Artrave
I spent the Sunday before the river peaked at GOMA and 21st Century: Art in the first Decade. Brisbane was being pelted by sudden downpours and we were drenched rushing from the Library back into the Museum. Unthinkably the Queensland Art Gallery and GOMA have both been closed since the flood hit three days later, on January 12th, and web updates indicated a month later that remedial work was being carried out on the lower ground floors, the (too-aptly named) River Café and the carparks, that no artworks were damaged, but that there was no date for reopening yet. That thrilling site on the Brisbane River, like the healing views from the Cairns Hospital right on the foreshore, were chosen in defiance of the knowledge that both spots are in the direct line of Queensland's notoriously fickle elemental forces. The Hospital was evacuated in advance of Category 5 Cyclone Yasi which changed its mind at the last minute and destroyed several small towns further south, but cultural collections cannot easily be evacuated in advance of raging rivers. Museum staff were able to move the work from the ground floor up to higher floors, but like the Hospital this floor was spared damage. GOMA has become more than a museum for Brisbane. The mood on that packed Sunday was more fairground and family fun day out than I have ever witnessed in an art museum. GOMA is starting to be ranked as one of the top collections in the world, and its curatorial verve and blue sky thinking has brought the public along with it in an unprecedented way. Perhaps this ingenuity will find a way to ensure that next time the Brisbane River rears its muddy head it will not mess with the pleasure palace, but short of raising the whole magnificent pile on stilts, like the Queenslanders of old Brisbane, which some planners are now advocating for buildings on the riverfront that have been destroyed, it remains to be seen whether the South Bank cultural precinct is doomed to be flooded out again.

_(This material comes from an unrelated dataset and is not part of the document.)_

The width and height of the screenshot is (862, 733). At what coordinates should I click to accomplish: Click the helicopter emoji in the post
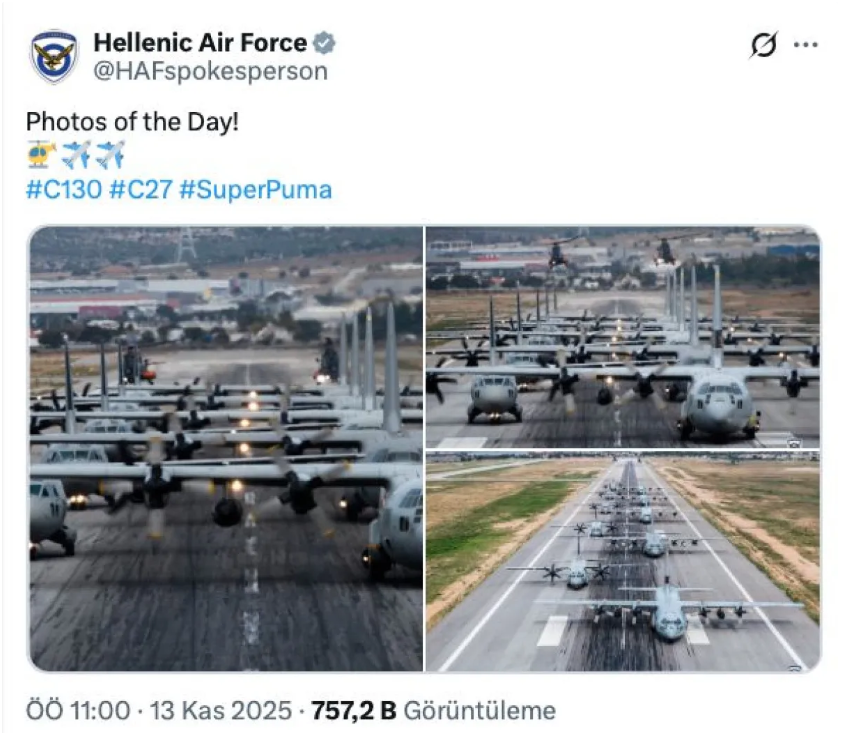41,154
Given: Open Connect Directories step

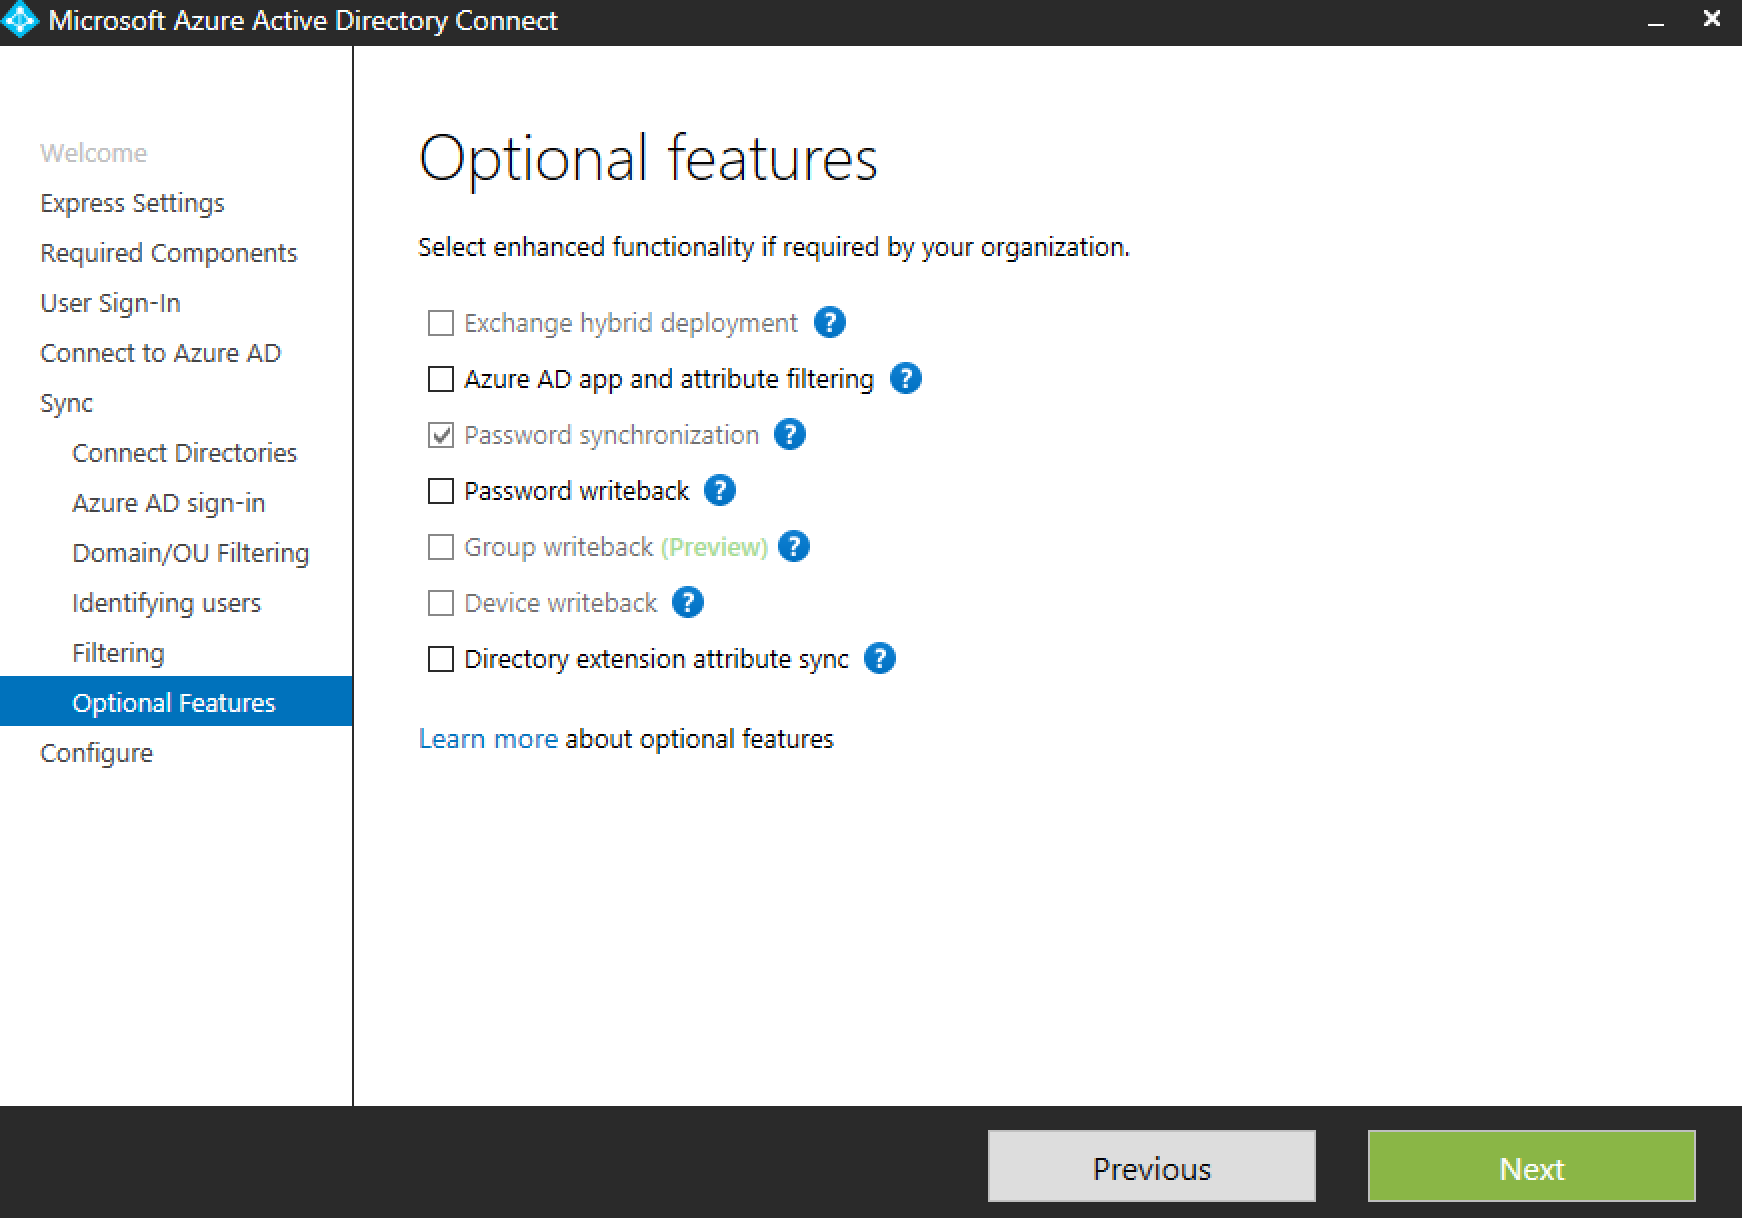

Downriver at the New Farm bend the Brisbane Powerhouse to general amazement escaped with only minor damage. The water lapped at the feet of its famous Watermark sculpture by Richard Tipping, (a conceptual piece made in 2000 to trigger memories of the 1893 and 1974 floods) but retreated again, establishing the base of the work as the new 2011 flood watermark. Artists once more taking the long view.